Value of serum aluminium monitoring in dialysis patients: a multicentre study.

作者信息

D'Haese P C, Clement J P, Elseviers M M, Lamberts L V, Van de Vyver F L, Visser W J, De Broe M E

机构信息

University of Antwerp, Department of Nephrology-Hypertension, Belgium.

出版信息

Nephrol Dial Transplant. 1990;5(1):45-53. doi: 10.1093/ndt/5.1.45.

DOI:10.1093/ndt/5.1.45
PMID:2109284
Abstract

The clinical relevance of regular serum aluminium monitoring in dialysis patients was investigated in a multicentre study by 6-monthly determination of the serum aluminium during 4 consecutive years.
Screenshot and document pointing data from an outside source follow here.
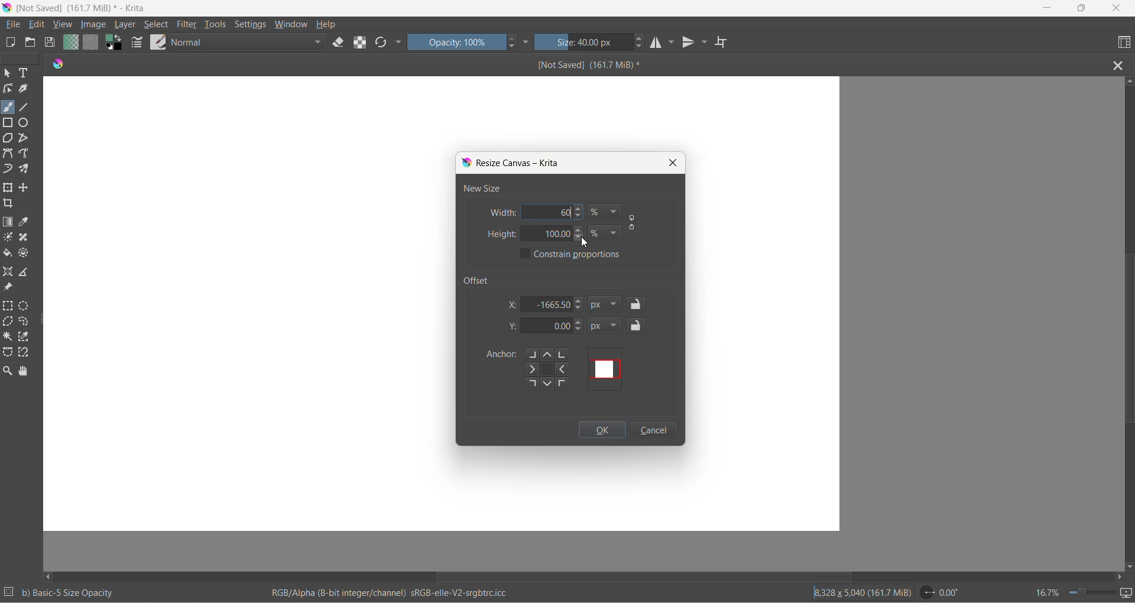 The width and height of the screenshot is (1135, 603). I want to click on move a layer, so click(25, 188).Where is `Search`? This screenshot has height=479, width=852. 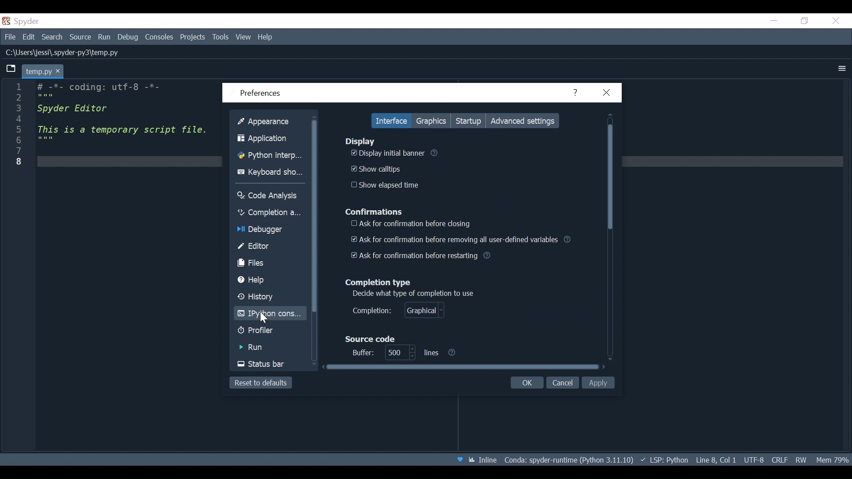
Search is located at coordinates (52, 37).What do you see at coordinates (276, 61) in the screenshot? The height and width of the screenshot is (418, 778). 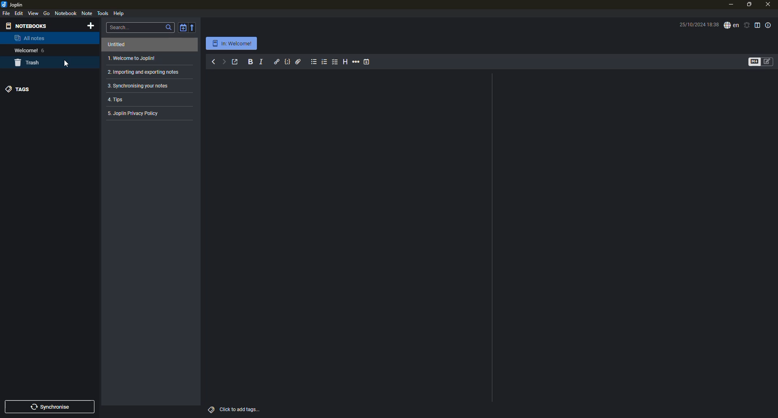 I see `hyperlink` at bounding box center [276, 61]. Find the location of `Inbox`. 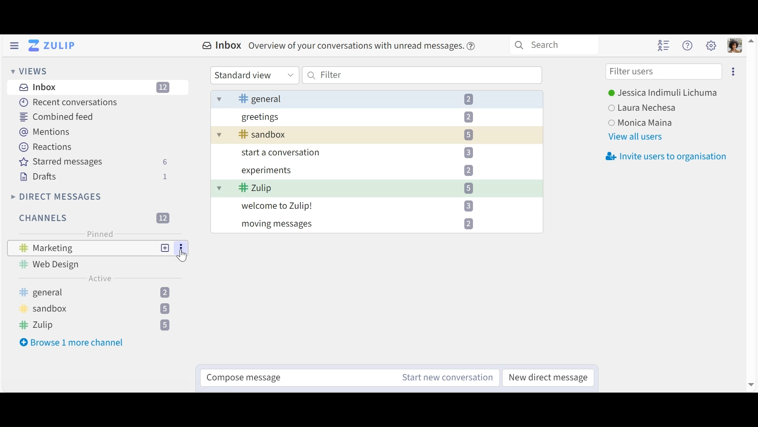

In a group totalling 1193 patients, a striking decrease of mean serum aluminium was observed the last 2 years of the study. This phenomenon was accompanied by a substantial reduction of the prescribed dose of aluminium hydroxide (Al(OH)3) and its partial replacement by calcium carbonate (CaCO3) and/or magnesium hydroxide (Mg(OH)2). Under this policy serum phosphate control remained satisfactory. In all the centres, water treatment was found to be adequate, yielding dialysate aluminium around 2 micrograms/l. Dialysis patients with clinically overt liver disease showed a significantly greater median serum aluminium concentration than that observed in a control dialysis population. Compared to the latter group, the median serum aluminium concentration of dialysis patients with diabetes mellitus did not differ significantly. Results further indicated that patients with biopsy-proven osteomalacia presented a significantly greater median serum aluminium compared to that of patients without osteomalacia. We demonstrated that a serum aluminium of 60 micrograms/l provides a relatively sensitive (82%) and specific (86%) index for the detection of aluminium-related bone disease (ARBD). Provided the aluminium determinations are performed by a qualified laboratory, serum monitoring in dialysis patients (a) allows the safer use of aluminium-containing phosphate binders, and (b) is of value in the diagnosis of overload/toxicity.

摘要

一项多中心研究通过连续4年每6个月测定一次血清铝,调查了透析患者定期进行血清铝监测的临床相关性。在总共1193名患者的队列中,研究的最后2年观察到平均血清铝显著下降。这一现象伴随着氢氧化铝(Al(OH)3) prescribed剂量的大幅减少及其被碳酸钙(CaCO3)和/或氢氧化镁(Mg(OH)2)部分替代。在这一策略下,血清磷酸盐控制仍令人满意。在所有中心,发现水处理是充分的,透析液铝含量约为2微克/升。有临床明显肝病的透析患者血清铝中位数浓度显著高于对照透析人群。与后一组相比,糖尿病透析患者的血清铝中位数浓度无显著差异。结果进一步表明,经活检证实为骨软化症的患者血清铝中位数显著高于无骨软化症的患者。我们证明,血清铝含量为60微克/升可为检测铝相关骨病(ARBD)提供相对敏感(82%)和特异(86%)的指标。如果铝测定由合格实验室进行,透析患者的血清监测(a)可更安全地使用含铝磷酸盐结合剂,且(b)对诊断过载/毒性有价值。